Indonesia and the Netherlands to collaborate even closer on water issues
Published: 4 April 2018
Mutual contribution, mutual benefit
Since 2011, institutes in the field of water management and meteorology from both countries have been working together under the Joint Cooperation Programme (JCP). Due to the success of the first two phases of the cooperation, both governments decided to invest in a third phase, which will run during 2018 and 2019. The Indonesian government has earmarked capacity and funds for this purpose. The government of the Kingdom of the Netherlands is supporting the collaboration with a grant for the Dutch institutes. The programme will strengthen the position of both the Indonesian and the Dutch institutes in the field of water resources management in Indonesia. The introduction of new technology and knowledge in the Indonesian context will be direct helpful for the Indonesian institutes, while the Dutch partners will also benefit by acquiring experience with applying technology and experience in this setting. The programme provides an excellent opportunity for the researchers to work in a multi-organisational, multi-cultural setting. As quoted by Dr. Ir. Eko Winar Irianto, MT. Director of Research and Development Center for Water Resources (PusAir): We are very happy with the continuation of JCP-III: it gives our staff the opportunity to learn from Dutch experts and together with our partners work on application of new technologies for IWRM.

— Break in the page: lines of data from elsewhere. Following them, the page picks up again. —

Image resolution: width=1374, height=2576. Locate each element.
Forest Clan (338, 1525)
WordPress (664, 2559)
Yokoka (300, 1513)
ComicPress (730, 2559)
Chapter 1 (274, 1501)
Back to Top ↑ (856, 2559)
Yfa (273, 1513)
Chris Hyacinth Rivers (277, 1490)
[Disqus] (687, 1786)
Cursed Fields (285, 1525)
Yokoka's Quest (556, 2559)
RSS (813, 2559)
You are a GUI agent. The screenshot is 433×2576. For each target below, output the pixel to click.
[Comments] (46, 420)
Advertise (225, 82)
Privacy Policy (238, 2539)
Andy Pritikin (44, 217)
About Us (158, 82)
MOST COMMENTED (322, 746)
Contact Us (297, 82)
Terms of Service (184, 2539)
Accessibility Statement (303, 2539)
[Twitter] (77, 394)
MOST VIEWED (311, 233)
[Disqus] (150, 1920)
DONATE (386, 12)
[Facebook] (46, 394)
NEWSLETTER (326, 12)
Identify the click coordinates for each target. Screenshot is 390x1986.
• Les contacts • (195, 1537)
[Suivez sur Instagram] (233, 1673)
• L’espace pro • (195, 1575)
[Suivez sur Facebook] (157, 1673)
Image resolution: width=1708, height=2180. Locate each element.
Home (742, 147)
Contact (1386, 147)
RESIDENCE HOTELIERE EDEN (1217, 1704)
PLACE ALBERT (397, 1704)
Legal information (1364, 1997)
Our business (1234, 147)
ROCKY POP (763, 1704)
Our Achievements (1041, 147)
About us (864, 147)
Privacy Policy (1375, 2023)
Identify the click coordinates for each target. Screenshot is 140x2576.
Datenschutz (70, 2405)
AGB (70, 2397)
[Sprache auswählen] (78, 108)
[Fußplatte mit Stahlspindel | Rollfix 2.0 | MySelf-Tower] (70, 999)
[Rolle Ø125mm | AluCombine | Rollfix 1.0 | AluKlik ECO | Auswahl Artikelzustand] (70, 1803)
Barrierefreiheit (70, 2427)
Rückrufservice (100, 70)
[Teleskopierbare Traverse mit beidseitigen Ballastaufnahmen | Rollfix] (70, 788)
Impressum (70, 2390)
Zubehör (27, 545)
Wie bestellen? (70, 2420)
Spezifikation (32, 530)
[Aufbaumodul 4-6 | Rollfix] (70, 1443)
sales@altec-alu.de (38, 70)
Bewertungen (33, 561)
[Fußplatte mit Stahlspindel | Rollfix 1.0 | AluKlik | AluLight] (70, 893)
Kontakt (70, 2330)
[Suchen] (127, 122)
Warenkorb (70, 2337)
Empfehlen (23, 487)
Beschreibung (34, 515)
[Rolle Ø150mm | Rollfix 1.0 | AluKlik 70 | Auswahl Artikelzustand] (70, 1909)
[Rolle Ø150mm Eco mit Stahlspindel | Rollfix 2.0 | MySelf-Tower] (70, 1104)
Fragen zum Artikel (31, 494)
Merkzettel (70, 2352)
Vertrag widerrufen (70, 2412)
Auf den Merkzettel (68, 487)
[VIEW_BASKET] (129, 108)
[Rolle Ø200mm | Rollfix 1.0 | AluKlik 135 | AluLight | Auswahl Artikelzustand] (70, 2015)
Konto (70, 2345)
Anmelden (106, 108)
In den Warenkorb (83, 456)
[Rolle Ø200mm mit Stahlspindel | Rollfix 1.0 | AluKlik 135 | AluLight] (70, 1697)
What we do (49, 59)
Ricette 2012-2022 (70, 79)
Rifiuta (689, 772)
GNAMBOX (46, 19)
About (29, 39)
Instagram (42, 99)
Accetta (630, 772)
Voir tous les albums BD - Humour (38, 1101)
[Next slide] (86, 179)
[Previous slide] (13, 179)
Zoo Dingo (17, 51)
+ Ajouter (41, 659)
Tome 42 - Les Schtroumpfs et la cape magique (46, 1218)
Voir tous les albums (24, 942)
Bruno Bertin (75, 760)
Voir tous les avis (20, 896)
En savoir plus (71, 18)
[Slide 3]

One of the concrete goals of the partnership is the establishment of a Centre of Excellence on Hydro-informatics (Pusat Studi Hidroinformatik). This Centre will provide the basis for a sustained partnership and ensure that JCP knowledge will continue to be available and be used in the future. The partners will also work on the development of a National Hydrological Database, Advanced Water Resources Modelling, Climate Change, Food Security, and Flood and Drought forecasting. The programme will focus on national-scale approaches and also on the application of knowledge and technology in local settings. Upper-Citarum, the upstream part of the Citarum River catchment, will be a leading focus of attention due to its water quality and flooding problems in a highly urbanised environment.